2.8. Statistical analysis
The cumulative CO2 flux for each treatment was derived using a linear Trapezoidal rule with sampling dates as the time intervals. Changes in SOC content were calculated as the difference between values at the beginning and end of the sampling period, as well as subtracted the C addition from biochar and T. diversifolia. Biochar-induced differences for each treatment were calculated as the difference between the treatment value and that of the control. Treatment main effects and their interaction on MWD and C content in soil aggregates were examined using fixed effect analysis of variance (ANOVA). Post Hoc separation of means was done using Least Significant Difference (LSD) at 5%. Linear regression was used to study the relationship between MWD and SOC, aboveground biomass and soil respiration as well as that between SOC and above ground biomass (C).
3. Results
3.1. Distribution and MWD of water stable aggregates
The values of MWD ranged from 378 μm to 525 μm (mean ± SE = 423 ± 23) (Fig. 1). The biochar addition had no effect on MWD, but the combination of biochar with either Tithonia (B2.5 + T2.5/5) or urea (B2.5 + U120) significantly increased MWD by 34 ± 5.2 μm (8%) and 55 ± 5.4 μm (∼13%), respectively compared to the control. The B2.5 + T2.5/5 and B2.5 + U120 treatments were themselves not significantly different. The T2.5/5 + U120 treatment significantly increased MWD by 17 ± 4.1 μm (Fig. 1) compared to the control and the rate of Tithonia addition had no significant effect on MWD. The MWD of the B2.5 + U120 was comparable to that of the B2.5 + T2.5 treatment, and was significantly lower than B2.5 + T5.0. MWD was not significantly different from the control under the three-amendment mixture (P > 0.05).

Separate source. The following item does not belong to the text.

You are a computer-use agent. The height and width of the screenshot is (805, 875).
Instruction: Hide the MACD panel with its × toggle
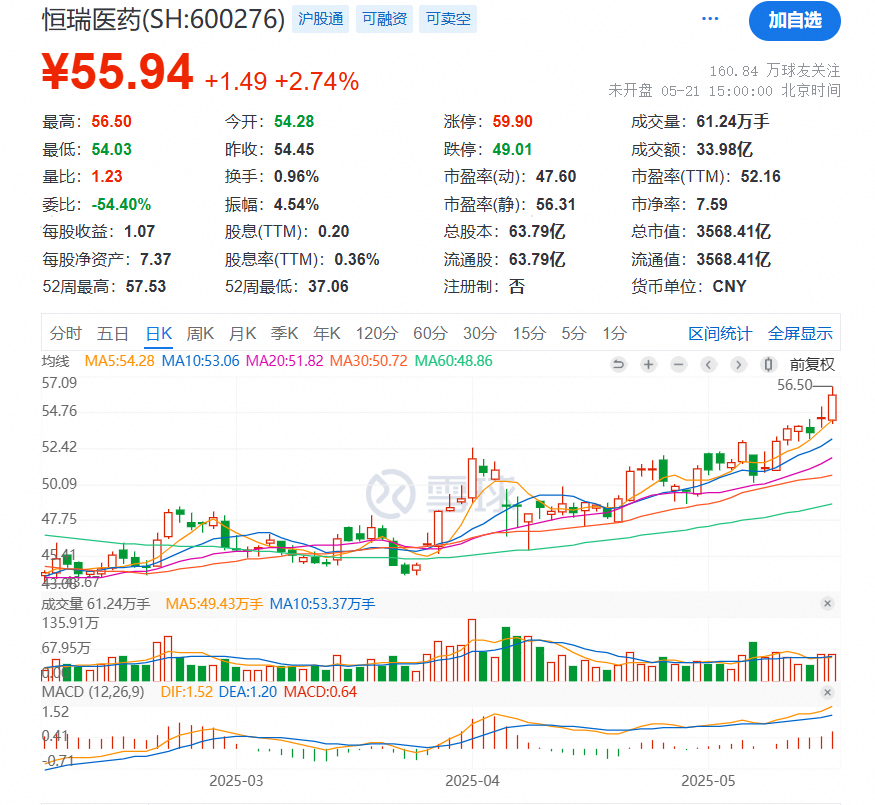click(827, 690)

Table 3 shows the results of ANOVA of the main effects of each amendment as well as their interactions while Fig. 2 shows the effect of the treatments on the distribution of the different aggregate size fraction in the bulk soil. The SM dominated the size distribution (45%) followed by M fraction (29%), then S + C (15%). The LM were the least represented fraction (10%) (Table 3). Sole biochar treatment had no effect on size proportion. Sole T. diversifolia increased the S + C fraction by 8% (F = 3.8; P = 0.030) after two years of the field trial.
Table 3.
Factor | LM |
SM |
M |
S + C |
Total C |
|||||
---|---|---|---|---|---|---|---|---|---|---|
F | P | F | P | F | P | F | P | F | P | |
B | 0.06 | 0.805 | 0.0 | 0.946 | 1.0 | 0.332 | 0.0 | 0.974 | 12.31 | 0.001a |
T | 0.25 | 0.782 | 0.2 | 0.847 | 0.68 | 0.520 | 9.1 | 0.002a | 1.75 | 0.176 |
U | 0.04 | 0.853 | 10.2 | 0.005a | 0.12 | 0.734 | 31.5 | 0.000a | 2.84 | 0.093 |
B × T | 1.89 | 0.178 | 0.0 | 0.960 | 0.69 | 0.513 | 1.6 | 0.225 | 0.16 | 0.856 |
B × U | 0.00 | 0.990 | 0.2 | 0.682 | 0.88 | 0.360 | 0.0 | 0.848 | 0.17 | 0.679 |
T × U | 0.43 | 0.659 | 1.0 | 0.404 | 0.59 | 0.568 | 9.0 | 0.002a | 0.08 | 0.926 |
B × T × U | 1.85 | 0.184 | 5.0 | 0.019a | 7.1 | 0.006* | 17.0 | 0.000a | 0.19 | 0.827 |
Values in bold are statistically significant.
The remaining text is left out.